La triste realidad es que los equipamientos colectivos y los servicios sociales siguen siendo escasos y proporcionan una oferta de mala calidad e inferior a la demanda; las inversiones estatales productivas siguen orientadas por el principio de la ineficiencia y se les hurta o dificulta la posibilidad de denunciar ante los tribunales o ante la opinión pública los casos de corrupción y desperdicio amasados con el dinero de todos. Los contribuyentes españoles, en verdad, tienen serios motivos de queja por la forma en que la Administración dilapida su dinero. La pésima infraestructura en las zonas rurales, el lamentable estado del sector público de la enseñanza, la ineficiencia y alto costo de la sanidad, la desolación de nuestros espacios urbanos, la insuficiencia de los transportes colectivos y el desprecio por el fomento del deporte y del ocio constituyen motivos para la irritación y la queja de los contribuyentes. ¿Alguien puede pagar de buen humor su impuesto sobre la renta al recordar los multimillonarlos déficit del INI, de Televisión y de la antigua prensa del Movimiento, las cuentas de los colegios privados de sus hijos (por falta de escuelas públicas e institutos suficientes en cantidad y calidad), las facturas de los médicos (por culpa de la hacinada e ineficiente sanidad pública) o la subida de la gasolina para el automóvil propio (que sería sustituible en el caso de que los transportes colectivos funcionaran satisfactoriamente)?
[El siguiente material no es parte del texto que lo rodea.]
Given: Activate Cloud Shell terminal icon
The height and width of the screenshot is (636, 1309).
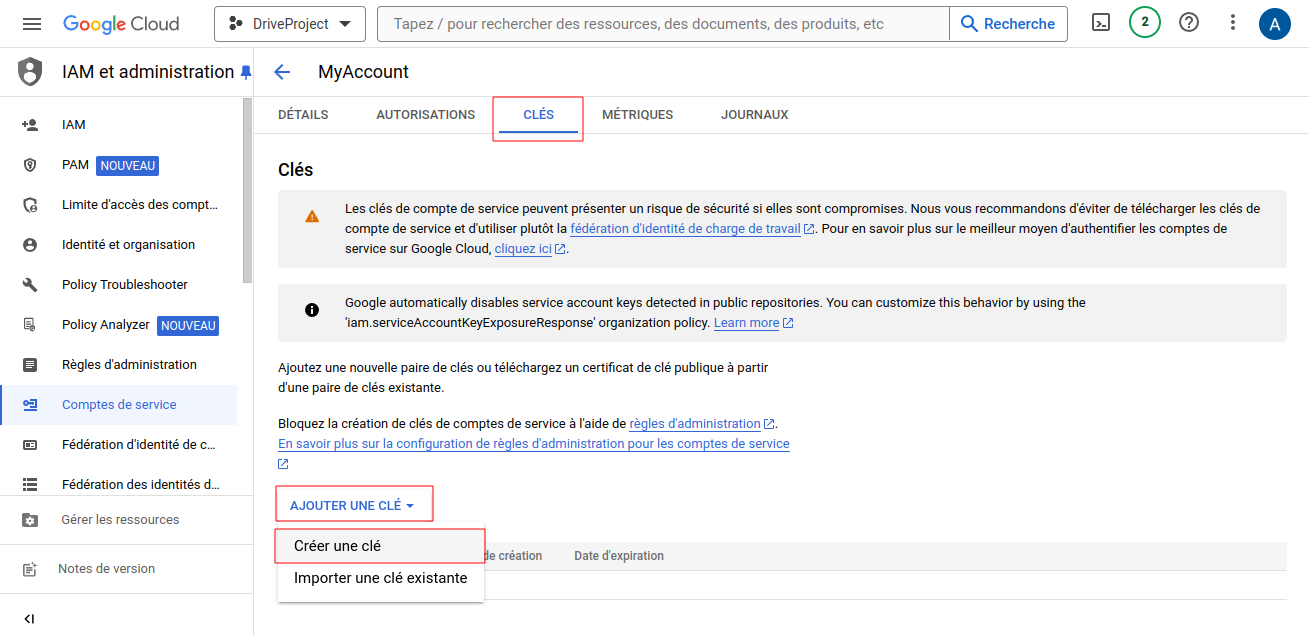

El movimiento contra los impuestos que sacudió hace poco tiempo el Estado de California tal vez debería servir de reflexión a los Gobiernos de toda la sociedad occidental. Porque los ciudadanos empiezan a estar ligeramente hartos de que sus economías privadas y los recursos de la sociedad sean vampirizados por una Administración pública que gasta más y más en su propio mantenimiento o en el de una protección indiscriminada a los grandes intereses de los oligopolios y menos. y menos en ofrecer servicios y garantías a los ciudadanos.